Fighting wildfires is grueling and dangerous work. So what motivates people to sign up?

Among the two hundred men and women learning wildland firefighting skills in Rainier Monday, most were college students looking for summer work.

Few of them have the conviction of Tobin Von Ditter.

"This is my dream, I'm not going to take no for an answer," he said.

The 31-year-old served 22 months behind bars.

"A bunch of stupid decisions revolving around drug use," Von Ditter admitted.

How did he go from felon to firefighter? Von Ditter worked on a firefighting work crew while he was incarcerated. And in his words, he "got bit by the bug."

"Doing what I've done in my life, it's always been about the rush.

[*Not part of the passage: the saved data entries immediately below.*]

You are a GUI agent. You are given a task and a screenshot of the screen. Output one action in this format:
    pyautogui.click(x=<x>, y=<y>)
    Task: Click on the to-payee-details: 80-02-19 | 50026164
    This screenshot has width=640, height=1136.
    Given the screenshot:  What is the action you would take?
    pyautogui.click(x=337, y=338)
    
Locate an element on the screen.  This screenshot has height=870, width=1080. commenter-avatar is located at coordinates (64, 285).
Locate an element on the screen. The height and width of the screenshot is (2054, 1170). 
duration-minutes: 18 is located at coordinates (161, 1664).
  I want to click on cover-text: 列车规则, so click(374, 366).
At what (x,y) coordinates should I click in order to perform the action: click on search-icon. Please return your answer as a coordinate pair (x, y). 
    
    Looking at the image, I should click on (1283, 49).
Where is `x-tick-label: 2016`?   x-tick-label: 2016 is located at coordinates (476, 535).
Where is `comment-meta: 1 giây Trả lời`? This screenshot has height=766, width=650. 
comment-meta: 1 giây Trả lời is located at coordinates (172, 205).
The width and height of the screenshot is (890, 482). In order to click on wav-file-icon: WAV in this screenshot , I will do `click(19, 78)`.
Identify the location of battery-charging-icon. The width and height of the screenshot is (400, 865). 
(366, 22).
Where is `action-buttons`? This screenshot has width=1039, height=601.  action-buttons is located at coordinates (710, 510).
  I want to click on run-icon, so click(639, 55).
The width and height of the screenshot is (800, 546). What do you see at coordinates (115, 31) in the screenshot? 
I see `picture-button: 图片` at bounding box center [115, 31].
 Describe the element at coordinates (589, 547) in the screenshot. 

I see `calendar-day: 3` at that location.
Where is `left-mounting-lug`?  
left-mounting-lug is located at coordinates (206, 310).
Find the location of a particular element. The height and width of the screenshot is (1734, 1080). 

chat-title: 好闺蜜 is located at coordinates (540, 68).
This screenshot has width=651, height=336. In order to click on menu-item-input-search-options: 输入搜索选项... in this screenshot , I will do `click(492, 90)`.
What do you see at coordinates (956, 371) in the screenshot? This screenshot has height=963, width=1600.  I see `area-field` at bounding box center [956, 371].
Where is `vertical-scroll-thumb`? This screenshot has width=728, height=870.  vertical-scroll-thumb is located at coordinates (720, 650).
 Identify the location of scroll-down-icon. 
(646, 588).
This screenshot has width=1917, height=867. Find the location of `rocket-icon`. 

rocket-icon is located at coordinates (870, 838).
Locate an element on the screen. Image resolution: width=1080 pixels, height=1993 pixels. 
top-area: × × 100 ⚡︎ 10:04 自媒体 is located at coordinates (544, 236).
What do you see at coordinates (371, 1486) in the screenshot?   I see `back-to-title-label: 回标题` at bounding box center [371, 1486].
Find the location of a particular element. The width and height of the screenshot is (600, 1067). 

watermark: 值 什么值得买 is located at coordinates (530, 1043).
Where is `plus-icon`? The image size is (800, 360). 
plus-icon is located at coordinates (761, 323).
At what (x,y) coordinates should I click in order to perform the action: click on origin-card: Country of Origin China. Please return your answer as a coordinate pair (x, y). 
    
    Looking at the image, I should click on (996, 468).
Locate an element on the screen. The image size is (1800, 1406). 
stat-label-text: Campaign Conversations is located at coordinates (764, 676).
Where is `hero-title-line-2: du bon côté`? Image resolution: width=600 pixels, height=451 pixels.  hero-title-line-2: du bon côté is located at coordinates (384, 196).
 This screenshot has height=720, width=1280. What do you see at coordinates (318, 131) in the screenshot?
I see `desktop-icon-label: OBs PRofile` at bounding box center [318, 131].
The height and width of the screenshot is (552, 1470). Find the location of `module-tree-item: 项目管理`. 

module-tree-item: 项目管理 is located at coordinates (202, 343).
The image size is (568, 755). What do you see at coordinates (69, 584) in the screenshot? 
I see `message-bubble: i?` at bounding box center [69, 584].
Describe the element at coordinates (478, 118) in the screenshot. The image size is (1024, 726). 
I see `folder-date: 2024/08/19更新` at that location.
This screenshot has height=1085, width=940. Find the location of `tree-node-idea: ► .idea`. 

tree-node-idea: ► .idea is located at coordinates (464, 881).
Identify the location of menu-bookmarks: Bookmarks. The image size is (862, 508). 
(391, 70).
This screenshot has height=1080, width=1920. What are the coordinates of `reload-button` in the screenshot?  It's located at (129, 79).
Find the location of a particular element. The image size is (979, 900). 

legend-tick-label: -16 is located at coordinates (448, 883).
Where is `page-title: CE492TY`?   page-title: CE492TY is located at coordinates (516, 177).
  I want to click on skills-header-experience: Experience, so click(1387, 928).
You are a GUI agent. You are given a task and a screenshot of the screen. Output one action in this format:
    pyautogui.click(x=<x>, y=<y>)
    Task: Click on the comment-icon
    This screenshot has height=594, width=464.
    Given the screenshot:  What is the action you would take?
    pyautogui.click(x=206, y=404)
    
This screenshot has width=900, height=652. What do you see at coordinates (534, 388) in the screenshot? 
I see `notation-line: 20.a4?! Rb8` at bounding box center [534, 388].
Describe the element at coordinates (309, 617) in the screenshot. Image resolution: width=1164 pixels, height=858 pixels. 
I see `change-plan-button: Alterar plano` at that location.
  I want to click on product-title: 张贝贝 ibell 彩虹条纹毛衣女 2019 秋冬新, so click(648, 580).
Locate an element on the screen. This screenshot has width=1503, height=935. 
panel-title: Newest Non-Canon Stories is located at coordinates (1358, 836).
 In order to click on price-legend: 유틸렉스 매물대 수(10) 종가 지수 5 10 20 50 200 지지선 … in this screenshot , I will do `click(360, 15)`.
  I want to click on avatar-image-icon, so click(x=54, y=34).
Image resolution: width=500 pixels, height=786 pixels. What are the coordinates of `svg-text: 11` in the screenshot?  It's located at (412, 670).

Being able to do something good and help people and still feel that rush? It's second to none to me," he said.

He's not the only one trying to turn over a new leaf.

"I've been to prison four times and in everyone's eyes including my own, I was a lost cause," said Rian Struckman.

What motivates 38-year-old Struckman is the physical challenge of the work. You have dirty hands but it's clean money.

"I'm covered in sweat working hard, and people are looking at me in awe, like how is this guy still going?" Struckman said. "That's kind of what drives me. It's rewarding."

They sat in a class for crew boss training as part-time firefighters for Cowlitz County District 5. Neither of them has violent or sex crime convictions. Their chief hired the pair after supervising them on a private contract crew last year, impressed by their work ethic.

"These guys got it dialed," said Chief Victor Leatzow. "Yeah. They made a mistake."

"He gave me his card and stay in touch and I took that to heart," said Von Ditter.

Both men remember the words of encouragement.

"Don't be afraid to dream big. It's possible," said Struckman. "That's so refreshing to hear."

By fighting wildfires this summer, they can affect change, for the communities they serve and in their own lives.

"Less than two years ago I was in prison, now I'm with the district. If that's not poetry in motion I don't know what is," said Von Ditter.